** TASK INPUTS **
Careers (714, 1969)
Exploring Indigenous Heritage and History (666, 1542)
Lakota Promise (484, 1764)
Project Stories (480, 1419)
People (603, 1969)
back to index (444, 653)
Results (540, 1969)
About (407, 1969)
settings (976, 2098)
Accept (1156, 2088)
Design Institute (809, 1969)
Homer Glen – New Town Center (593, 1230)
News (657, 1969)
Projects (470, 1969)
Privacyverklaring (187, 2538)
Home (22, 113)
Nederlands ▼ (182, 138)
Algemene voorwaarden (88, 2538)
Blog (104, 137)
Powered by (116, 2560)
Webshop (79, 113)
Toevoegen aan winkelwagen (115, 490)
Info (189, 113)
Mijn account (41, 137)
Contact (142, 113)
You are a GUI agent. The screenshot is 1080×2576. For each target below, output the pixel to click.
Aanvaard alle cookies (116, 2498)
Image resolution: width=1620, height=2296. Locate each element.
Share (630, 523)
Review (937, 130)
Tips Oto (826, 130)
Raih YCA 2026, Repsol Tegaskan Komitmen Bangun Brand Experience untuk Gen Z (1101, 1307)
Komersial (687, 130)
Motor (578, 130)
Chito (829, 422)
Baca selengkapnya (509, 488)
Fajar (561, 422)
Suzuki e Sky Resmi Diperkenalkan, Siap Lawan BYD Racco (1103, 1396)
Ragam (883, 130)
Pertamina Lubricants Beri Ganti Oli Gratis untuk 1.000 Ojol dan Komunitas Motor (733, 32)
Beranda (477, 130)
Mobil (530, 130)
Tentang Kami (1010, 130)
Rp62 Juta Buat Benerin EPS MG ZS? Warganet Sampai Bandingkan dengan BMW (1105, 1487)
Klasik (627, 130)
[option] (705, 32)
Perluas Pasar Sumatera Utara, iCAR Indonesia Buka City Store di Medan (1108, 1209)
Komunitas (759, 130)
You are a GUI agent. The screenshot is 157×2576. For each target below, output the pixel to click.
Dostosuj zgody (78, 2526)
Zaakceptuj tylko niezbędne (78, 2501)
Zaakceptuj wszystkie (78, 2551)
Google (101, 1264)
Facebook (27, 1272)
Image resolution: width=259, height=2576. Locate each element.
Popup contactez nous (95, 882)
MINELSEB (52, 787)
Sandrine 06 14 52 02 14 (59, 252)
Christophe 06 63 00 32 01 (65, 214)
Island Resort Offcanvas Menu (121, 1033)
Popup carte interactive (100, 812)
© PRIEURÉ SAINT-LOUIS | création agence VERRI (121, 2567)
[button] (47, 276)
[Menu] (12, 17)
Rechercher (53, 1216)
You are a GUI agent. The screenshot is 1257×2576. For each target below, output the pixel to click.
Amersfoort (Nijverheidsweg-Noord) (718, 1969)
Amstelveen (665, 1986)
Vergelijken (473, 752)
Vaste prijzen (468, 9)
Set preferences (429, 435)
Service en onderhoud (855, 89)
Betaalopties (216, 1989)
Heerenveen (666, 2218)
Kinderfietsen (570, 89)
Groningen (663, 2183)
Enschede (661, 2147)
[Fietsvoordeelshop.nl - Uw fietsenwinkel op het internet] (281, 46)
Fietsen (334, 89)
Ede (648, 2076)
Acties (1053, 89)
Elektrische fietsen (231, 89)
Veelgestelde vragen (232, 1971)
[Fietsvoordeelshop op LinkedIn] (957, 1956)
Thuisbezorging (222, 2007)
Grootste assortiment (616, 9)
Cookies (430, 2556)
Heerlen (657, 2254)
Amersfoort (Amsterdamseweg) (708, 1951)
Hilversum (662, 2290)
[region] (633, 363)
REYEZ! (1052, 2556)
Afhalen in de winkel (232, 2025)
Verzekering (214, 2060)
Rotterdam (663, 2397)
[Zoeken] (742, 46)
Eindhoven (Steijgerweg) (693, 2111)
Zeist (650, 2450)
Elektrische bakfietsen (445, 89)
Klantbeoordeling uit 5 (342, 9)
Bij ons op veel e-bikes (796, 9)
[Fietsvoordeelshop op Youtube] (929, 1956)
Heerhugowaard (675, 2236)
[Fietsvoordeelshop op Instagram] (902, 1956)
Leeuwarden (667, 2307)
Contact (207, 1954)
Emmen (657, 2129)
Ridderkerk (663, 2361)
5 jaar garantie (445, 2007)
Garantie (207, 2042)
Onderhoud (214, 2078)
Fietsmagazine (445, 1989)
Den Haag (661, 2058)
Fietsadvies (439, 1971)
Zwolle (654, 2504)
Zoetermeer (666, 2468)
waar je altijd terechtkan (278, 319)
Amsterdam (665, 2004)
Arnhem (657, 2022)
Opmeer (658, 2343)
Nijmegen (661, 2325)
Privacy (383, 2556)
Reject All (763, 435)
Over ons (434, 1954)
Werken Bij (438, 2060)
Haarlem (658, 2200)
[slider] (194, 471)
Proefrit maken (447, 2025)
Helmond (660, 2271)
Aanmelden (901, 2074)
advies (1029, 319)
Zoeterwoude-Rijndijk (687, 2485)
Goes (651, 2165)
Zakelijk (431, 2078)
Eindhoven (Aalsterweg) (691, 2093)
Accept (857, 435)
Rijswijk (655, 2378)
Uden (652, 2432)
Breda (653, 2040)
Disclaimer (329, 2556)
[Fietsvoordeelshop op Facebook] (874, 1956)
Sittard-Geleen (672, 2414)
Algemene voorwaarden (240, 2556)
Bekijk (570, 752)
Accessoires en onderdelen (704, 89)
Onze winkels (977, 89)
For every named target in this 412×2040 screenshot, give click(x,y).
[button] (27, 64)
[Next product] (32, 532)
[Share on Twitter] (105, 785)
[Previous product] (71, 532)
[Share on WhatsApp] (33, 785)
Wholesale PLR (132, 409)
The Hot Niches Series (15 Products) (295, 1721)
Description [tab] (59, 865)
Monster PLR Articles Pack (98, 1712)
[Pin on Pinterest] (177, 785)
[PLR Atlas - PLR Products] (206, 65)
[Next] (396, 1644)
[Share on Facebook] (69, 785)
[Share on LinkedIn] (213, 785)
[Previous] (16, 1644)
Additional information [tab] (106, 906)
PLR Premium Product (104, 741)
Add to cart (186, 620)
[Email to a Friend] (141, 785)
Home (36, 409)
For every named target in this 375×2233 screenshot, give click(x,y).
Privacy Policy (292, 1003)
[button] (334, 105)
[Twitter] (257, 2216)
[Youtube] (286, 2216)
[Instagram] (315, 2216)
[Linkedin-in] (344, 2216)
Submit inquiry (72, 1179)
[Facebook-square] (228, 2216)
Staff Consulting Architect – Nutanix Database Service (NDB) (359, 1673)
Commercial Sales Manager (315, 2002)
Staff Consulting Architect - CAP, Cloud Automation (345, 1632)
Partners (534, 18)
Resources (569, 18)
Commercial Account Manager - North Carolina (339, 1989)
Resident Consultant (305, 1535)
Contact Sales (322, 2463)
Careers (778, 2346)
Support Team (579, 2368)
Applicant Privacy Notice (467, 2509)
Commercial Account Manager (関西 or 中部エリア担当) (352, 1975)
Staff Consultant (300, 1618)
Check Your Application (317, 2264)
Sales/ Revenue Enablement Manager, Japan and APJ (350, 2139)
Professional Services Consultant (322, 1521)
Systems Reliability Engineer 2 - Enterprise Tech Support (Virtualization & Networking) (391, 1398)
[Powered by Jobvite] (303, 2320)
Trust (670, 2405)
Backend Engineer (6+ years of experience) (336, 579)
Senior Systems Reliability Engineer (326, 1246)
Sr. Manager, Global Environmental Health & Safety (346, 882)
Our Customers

** WHAT IS NEEDED **
From the material above, set down exactly the lines starting at the one with "Leeuwarden (667, 2307)" and ending at the one with "waar je altijd terechtkan (278, 319)", end lines included.

** YOUR RESPONSE **
Leeuwarden (667, 2307)
Contact (207, 1954)
Emmen (657, 2129)
Ridderkerk (663, 2361)
5 jaar garantie (445, 2007)
Garantie (207, 2042)
Onderhoud (214, 2078)
Fietsmagazine (445, 1989)
Den Haag (661, 2058)
Fietsadvies (439, 1971)
Zwolle (654, 2504)
Zoetermeer (666, 2468)
waar je altijd terechtkan (278, 319)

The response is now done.